PROMPT
Copy out the data line by line exactly, from its start to the line bearing "Given: Expand the Cores power entry", inclusive.

SOURCE DATA
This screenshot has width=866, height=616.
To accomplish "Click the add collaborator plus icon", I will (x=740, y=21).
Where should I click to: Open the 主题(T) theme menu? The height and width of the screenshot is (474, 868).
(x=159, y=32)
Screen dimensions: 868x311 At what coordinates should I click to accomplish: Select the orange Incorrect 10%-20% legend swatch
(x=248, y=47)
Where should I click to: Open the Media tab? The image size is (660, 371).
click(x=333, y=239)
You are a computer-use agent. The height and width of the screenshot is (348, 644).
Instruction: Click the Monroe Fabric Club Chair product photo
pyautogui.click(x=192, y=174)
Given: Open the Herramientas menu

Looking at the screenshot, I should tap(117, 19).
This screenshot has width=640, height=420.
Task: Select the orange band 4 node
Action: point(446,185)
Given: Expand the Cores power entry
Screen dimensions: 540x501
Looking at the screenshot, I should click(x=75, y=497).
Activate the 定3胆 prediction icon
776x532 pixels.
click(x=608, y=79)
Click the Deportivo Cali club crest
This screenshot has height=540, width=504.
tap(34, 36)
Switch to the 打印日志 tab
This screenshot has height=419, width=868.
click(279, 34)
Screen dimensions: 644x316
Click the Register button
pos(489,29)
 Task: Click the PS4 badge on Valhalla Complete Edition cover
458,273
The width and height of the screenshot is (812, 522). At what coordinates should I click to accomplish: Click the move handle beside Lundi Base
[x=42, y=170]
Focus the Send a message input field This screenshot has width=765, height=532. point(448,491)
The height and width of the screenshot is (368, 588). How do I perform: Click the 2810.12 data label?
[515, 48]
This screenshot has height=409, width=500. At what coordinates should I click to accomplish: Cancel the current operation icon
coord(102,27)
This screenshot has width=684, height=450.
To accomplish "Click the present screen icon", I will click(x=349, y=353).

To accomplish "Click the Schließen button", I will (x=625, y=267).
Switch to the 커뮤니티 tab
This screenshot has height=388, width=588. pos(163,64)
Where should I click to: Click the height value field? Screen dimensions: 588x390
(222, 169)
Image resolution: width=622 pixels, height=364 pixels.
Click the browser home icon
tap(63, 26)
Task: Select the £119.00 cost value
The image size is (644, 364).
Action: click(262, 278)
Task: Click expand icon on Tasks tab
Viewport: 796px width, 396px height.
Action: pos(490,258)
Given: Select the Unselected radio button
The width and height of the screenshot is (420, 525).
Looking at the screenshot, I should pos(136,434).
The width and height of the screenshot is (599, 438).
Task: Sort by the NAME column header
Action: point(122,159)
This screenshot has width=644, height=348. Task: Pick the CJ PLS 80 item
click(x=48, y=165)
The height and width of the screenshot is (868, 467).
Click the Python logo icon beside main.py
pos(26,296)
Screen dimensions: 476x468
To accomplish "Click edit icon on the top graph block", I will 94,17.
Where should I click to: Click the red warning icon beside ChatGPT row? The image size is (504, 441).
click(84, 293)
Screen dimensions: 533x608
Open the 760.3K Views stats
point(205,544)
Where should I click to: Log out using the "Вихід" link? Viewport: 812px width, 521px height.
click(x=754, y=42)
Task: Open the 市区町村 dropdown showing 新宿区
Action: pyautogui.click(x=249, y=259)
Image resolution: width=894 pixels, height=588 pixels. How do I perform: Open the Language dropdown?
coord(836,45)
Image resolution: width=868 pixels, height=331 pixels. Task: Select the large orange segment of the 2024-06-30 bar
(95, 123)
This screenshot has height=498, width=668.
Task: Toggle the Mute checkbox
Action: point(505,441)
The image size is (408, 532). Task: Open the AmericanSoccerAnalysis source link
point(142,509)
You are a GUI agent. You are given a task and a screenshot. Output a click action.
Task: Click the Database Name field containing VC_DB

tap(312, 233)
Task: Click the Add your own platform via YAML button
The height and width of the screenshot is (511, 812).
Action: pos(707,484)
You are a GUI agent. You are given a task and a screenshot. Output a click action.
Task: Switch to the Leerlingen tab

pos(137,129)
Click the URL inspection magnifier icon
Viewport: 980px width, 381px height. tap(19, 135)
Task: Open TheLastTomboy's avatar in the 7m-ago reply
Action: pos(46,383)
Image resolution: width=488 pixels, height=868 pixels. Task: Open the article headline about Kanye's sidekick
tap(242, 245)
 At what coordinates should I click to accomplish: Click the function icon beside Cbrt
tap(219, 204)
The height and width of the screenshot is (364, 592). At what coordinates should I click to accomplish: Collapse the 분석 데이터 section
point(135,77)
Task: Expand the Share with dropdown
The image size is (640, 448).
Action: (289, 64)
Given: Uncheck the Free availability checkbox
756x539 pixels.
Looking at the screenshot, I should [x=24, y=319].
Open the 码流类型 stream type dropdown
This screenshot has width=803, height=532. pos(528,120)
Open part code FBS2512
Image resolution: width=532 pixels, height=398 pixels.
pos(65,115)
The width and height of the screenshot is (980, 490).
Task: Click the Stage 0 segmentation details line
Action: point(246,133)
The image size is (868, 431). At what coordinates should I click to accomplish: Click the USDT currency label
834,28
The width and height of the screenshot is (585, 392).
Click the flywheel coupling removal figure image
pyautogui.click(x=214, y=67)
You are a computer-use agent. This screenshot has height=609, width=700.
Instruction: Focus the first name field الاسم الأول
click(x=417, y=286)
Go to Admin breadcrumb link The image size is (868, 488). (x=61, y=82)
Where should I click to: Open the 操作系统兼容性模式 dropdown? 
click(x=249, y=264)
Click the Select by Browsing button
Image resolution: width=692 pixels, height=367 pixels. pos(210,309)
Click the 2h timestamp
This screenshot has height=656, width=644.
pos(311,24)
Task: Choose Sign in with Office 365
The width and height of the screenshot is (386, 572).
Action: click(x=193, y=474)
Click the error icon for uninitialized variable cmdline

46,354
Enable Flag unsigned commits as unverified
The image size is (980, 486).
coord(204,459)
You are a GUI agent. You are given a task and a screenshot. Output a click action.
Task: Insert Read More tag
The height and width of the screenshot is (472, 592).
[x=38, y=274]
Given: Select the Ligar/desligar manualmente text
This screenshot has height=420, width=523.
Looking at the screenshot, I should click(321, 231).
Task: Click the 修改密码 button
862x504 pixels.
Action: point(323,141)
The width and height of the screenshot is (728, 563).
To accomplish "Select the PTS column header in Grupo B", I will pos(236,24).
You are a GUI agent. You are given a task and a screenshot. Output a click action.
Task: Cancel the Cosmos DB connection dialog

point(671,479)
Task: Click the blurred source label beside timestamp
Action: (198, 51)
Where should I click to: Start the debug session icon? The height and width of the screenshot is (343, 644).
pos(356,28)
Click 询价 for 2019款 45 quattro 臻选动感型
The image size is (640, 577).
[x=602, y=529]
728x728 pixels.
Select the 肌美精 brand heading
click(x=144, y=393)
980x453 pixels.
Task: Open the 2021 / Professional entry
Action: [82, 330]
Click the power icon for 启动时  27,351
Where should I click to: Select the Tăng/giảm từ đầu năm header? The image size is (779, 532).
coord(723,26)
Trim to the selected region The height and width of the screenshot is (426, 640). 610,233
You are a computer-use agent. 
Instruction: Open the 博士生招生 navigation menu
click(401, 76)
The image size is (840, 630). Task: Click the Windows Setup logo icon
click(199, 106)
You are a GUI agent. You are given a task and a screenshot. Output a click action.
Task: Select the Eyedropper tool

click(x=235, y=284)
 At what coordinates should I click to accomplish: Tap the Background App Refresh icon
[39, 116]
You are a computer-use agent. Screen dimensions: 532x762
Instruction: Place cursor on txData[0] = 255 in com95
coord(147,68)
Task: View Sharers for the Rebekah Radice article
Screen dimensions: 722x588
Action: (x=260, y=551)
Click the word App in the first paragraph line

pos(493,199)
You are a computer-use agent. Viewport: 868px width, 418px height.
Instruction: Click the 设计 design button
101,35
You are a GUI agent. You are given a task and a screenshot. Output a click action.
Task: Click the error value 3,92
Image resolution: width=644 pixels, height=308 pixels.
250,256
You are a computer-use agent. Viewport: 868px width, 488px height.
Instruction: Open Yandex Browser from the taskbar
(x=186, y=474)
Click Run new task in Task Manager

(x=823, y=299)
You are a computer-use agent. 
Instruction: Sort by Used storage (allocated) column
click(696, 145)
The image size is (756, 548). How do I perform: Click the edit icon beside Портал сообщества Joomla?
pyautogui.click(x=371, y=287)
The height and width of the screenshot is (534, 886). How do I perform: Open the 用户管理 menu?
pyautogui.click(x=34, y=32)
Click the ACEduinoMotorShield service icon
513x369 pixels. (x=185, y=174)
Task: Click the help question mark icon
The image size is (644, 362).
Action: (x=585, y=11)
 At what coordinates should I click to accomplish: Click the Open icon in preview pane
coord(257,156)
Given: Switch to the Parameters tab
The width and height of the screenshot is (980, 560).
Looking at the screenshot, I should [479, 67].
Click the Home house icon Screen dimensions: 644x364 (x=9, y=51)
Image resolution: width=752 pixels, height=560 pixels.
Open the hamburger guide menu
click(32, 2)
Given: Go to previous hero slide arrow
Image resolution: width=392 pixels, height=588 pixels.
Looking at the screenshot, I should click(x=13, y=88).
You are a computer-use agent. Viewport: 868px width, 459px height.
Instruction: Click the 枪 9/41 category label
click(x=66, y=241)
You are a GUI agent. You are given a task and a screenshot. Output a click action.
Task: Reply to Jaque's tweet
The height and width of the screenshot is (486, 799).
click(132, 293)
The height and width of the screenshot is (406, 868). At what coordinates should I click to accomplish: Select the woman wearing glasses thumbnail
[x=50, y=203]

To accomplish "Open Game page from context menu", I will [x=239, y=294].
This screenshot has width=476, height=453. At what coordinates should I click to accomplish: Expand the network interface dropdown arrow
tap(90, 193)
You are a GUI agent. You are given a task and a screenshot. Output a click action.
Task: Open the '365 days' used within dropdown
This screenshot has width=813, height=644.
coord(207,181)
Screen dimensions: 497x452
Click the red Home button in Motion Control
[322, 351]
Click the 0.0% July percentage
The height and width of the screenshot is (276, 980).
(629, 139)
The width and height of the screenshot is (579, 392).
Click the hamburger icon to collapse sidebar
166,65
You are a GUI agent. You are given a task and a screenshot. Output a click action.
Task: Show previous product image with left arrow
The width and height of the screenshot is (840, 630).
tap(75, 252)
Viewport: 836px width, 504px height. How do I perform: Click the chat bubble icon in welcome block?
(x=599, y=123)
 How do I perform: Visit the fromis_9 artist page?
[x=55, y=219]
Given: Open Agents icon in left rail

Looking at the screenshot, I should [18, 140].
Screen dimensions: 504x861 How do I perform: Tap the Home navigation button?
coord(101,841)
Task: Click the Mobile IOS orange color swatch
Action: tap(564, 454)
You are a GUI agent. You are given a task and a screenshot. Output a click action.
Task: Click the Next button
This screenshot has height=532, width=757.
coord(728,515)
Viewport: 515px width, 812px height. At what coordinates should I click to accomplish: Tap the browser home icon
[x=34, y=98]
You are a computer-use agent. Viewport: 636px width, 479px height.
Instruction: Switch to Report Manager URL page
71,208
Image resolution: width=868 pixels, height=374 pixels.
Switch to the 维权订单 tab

EXPECTED ANSWER
This screenshot has width=866, height=616.
To accomplish "Click the add collaborator plus icon", I will (x=740, y=21).
Where should I click to: Open the 主题(T) theme menu? The height and width of the screenshot is (474, 868).
(x=159, y=32)
Screen dimensions: 868x311 At what coordinates should I click to accomplish: Select the orange Incorrect 10%-20% legend swatch
(x=248, y=47)
Where should I click to: Open the Media tab? The image size is (660, 371).
click(x=333, y=239)
You are a computer-use agent. The height and width of the screenshot is (348, 644).
Instruction: Click the Monroe Fabric Club Chair product photo
pyautogui.click(x=192, y=174)
Given: Open the Herramientas menu

Looking at the screenshot, I should tap(117, 19).
This screenshot has width=640, height=420.
Task: Select the orange band 4 node
Action: point(446,185)
Given: Expand the Cores power entry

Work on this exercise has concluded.